▸ **Work item**:
Work out how many lines in the records contain the word "coordinates", and give that number alone.

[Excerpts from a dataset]

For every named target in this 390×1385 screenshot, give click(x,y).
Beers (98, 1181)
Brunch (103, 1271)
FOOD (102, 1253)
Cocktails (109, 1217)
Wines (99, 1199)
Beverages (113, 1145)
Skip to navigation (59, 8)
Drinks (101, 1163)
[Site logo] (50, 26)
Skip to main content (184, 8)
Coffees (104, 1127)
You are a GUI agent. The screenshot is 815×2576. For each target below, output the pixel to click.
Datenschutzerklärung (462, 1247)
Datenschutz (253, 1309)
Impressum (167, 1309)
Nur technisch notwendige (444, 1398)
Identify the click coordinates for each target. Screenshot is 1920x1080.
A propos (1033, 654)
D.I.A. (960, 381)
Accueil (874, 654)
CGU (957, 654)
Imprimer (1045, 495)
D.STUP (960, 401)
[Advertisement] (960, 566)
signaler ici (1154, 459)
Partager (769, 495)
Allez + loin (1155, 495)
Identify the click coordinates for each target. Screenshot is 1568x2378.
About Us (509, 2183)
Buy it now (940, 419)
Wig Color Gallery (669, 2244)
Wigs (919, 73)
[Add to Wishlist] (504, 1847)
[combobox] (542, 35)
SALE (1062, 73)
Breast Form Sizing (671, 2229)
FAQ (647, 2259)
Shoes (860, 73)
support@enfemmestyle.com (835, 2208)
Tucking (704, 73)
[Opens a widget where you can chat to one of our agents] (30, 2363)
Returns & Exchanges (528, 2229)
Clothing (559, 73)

▸ **Output of the task**:
2